1. Super Customer Service.
The first time you contact a self-storage facility-whether by email, phone or in person- you’ll find out how customers are treated, said Moises Ojeda, a manager at BullsEye Storage, a self-storage company in the Houston area. A good manager should greet customers in a friendly manner and answer all questions thoroughly and efficiently, Ojeda said. Big no-nos: a failure to give straight answers and a lack of organization in the office.
2. Hands-On Manager.
Ojeda said you should see a manager at the facility who’s interacting with customers and solving problems. Ojeda said that having a manager who lives on-site, as he does, is ideal. “I tell people my apartment is directly above the office-and they’ll be dealing with me 100 percent,” Ojeda said.
Ojeda also said he gives tenants his cellphone number in case they get locked out of the facility after hours because of, say, a power outage that causes a gate malfunction. “You try to prevent problems as much as possible, but things can go wrong,” he said.
3. Squeaky Clean.
The state of the office at a storage facility should give you a clue about the overall cleanliness of the place.

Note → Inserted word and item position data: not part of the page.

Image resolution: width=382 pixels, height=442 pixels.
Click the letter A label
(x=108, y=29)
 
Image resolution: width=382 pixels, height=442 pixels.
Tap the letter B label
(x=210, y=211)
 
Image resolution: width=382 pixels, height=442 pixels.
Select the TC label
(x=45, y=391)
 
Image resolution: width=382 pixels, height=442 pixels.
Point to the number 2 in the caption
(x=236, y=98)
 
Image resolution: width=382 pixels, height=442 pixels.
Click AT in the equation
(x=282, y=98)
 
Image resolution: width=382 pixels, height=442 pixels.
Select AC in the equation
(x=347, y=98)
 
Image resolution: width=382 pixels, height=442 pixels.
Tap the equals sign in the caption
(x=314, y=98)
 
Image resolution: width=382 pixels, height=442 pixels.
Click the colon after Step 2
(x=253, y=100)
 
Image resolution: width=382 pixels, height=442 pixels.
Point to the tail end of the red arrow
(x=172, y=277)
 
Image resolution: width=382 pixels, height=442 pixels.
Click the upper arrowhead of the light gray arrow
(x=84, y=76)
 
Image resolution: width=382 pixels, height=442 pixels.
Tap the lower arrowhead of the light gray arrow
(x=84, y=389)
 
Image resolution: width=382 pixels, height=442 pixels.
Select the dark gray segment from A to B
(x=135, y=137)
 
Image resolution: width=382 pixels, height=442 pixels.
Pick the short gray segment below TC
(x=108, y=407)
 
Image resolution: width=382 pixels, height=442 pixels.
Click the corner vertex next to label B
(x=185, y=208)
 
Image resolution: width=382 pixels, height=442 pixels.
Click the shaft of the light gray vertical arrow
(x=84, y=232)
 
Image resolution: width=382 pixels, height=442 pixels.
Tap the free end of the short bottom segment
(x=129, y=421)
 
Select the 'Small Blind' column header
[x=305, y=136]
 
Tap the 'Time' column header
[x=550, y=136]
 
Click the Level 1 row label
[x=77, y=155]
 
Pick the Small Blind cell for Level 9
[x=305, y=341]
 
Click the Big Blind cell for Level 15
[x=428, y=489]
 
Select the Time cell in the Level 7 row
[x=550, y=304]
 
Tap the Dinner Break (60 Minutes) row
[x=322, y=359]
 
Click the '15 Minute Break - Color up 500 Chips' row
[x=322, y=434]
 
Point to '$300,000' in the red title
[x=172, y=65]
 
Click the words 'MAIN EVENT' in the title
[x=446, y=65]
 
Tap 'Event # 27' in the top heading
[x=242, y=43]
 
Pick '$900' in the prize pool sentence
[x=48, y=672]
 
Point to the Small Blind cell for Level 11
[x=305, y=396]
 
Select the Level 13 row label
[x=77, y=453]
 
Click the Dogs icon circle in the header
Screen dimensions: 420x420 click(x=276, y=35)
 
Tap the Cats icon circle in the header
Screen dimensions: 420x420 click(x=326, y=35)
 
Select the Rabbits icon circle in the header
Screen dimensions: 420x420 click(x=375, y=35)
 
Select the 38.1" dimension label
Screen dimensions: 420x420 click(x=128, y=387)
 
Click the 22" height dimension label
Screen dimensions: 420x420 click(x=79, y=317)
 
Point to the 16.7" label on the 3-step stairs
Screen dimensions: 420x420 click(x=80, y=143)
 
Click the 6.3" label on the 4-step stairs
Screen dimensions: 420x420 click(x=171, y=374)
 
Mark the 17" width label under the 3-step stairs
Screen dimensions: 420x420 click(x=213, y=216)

The office should be dusted, and have a clean floor, spotless bathrooms and a well-groomed, neatly dressed manager, said Lewis Pollack, managing principal of Reliant Real Estate Management, which manages 1.5 million square feet of self-storage space in the Southeast. A clean office shows the facility is well-maintained, he said, and the staff will care for tenants’ belongings in the same manner.
4. No Pesky Critters.
A good self-storage facility will contract with a pest control professional who visits regularly, Pollack said. It’s extremely important to prevent infestations because pests can do plenty of damage to tenants’ belongings. For example, roaches can invade boxes of household goods, Ojeda said, or moths can ruin rugs, textiles and upholstered furniture. Meanwhile, rats can chew up wood furniture and urinate and defecate in units, Pollack said. “Those animals are nasty.”
Facilities need must address pest issues not just monthly, but seasonally, Pollack said. His company manages some facilities in South Carolina where a pest control pro must come once a week during spring to get rid of nesting spiders. Ask any self-storage facility you’re considering how it handles pest control and whether it’s had any previous problems with pests, Ojeda said.
5. Tight Security.
You don’t want your stuff to get stolen, so make sure any facility you’re looking at has good security. A secure facility should have a gate with computerized access as well as security cameras and good lighting, Pollack said.
It also helps if an on-site manager is present, experts said. For example, Ojeda said he has monitors in his apartment so he can watch activity throughout the facility.
Furthermore, Pollack said his facilities screen prospective tenants, requiring them to provide a driver’s license and current address to ensure they’re not transients planning a break-in. “It’s common-sense things,” Pollack said. “If somebody is going to rob a mini-storage facility, it wouldn’t be ours.”
6. A Good Fit.
All self-storage facilities are not the same, so your choice should depend partly on your own needs. For example, if you’re storing things you almost left on the curb because you’re not sure you want to keep them, price might be your top consideration, Ojeda said. If you think you’ll want to retrieve items at night or on a weekend, you might want 24-hour access.